6. Non-Binding Resolutions. Don’t you dare stop them. The hypocrisy we’ve heard on this one is outstanding. Certain legislators that no sooner want to do away with them because a subject has arisen they don’t want to confront, the next month are taking part in one because it now suits them. We need a strong county government to stand between the People of this county and the State, and sometimes even the Fed. We don’t want Gay marriage, so resolve to speak up for us to the state. We don’t want insane 2nd Amendment bills being passed in Albany, so resolve to speak up for us. Resolve to speak up about fiscal issues, unfunded mandates, illegal immigration issues, speak up to support our County clerk, speak up to the Fed that we don’t want this health care bill that is going to devastate the States and therefore trickle down to devastate our County! Get the point.

7. Say No. Simple, when necessary, have the spine to say no. Oh, and explaining why is always good too. (Note, not all things bi-partisan are good; remember when you have a piece of garbage to decide what to do with, simply coming together so everyone looks good, agreeing, and compromising; doesn’t necessarily make gold out of garbage.)

8. Limited Government. Another simple one. Stay Constitutionally correct, not politically correct, and do only those things we hired you to do.

9. Consolidations. Look we understand you cannot force villages to merge with towns and you can’t force school administrations to consolidate their burdensome selves, however you can promote it and you can help in the process.

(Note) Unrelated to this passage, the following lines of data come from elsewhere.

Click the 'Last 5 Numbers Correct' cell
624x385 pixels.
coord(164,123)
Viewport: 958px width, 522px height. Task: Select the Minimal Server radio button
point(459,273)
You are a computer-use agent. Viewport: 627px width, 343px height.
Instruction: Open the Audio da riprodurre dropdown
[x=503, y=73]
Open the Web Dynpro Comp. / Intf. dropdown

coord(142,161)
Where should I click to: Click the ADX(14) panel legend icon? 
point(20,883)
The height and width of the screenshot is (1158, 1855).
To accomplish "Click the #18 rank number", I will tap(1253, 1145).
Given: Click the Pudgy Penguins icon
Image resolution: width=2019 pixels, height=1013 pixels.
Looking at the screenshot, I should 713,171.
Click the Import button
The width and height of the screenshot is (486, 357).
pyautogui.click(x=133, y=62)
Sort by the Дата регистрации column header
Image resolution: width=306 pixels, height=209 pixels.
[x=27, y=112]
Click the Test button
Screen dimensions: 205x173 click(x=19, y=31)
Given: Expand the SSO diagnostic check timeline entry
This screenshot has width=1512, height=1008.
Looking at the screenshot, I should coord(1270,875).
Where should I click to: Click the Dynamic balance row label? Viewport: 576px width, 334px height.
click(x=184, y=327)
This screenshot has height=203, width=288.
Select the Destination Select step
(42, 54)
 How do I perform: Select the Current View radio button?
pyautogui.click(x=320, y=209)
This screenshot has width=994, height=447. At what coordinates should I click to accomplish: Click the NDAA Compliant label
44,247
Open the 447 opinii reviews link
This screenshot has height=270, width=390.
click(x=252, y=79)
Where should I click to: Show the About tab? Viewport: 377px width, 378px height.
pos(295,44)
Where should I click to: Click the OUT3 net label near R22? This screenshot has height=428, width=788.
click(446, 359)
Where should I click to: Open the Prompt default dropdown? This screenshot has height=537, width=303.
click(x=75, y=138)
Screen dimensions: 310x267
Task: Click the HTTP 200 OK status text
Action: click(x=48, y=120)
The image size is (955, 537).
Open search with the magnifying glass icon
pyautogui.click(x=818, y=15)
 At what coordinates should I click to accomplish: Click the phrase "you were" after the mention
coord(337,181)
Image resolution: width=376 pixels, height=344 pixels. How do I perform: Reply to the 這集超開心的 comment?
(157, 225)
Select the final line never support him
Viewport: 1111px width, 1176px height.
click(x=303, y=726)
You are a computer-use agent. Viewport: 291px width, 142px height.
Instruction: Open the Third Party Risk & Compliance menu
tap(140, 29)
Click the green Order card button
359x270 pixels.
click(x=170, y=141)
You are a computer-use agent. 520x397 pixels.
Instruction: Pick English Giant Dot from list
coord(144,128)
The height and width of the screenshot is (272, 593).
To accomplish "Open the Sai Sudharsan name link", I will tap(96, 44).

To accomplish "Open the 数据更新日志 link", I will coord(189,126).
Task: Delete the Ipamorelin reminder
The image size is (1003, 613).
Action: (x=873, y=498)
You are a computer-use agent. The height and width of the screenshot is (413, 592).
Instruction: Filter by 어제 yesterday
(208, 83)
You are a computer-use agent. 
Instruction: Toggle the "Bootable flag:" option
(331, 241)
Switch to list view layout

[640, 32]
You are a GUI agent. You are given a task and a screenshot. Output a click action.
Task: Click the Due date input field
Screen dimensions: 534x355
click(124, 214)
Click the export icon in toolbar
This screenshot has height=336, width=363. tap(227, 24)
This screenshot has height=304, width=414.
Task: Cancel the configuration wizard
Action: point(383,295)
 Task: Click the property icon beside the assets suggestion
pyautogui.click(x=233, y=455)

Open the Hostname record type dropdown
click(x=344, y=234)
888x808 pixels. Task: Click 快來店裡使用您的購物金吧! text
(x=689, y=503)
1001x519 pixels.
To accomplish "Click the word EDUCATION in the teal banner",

One thing you can do is make sure that $400,000 of our State tax monies are not wasted on the Police merger project. It’s a tough one yes, there’s probably only one way it will be accomplished and it won’t be fun, but if you ensure that this money is not spent in vain, it will all have been worth it.

10- We’re tired and sure you are too. If you manage to accomplish the things above, we need not even fill this one in. Good luck.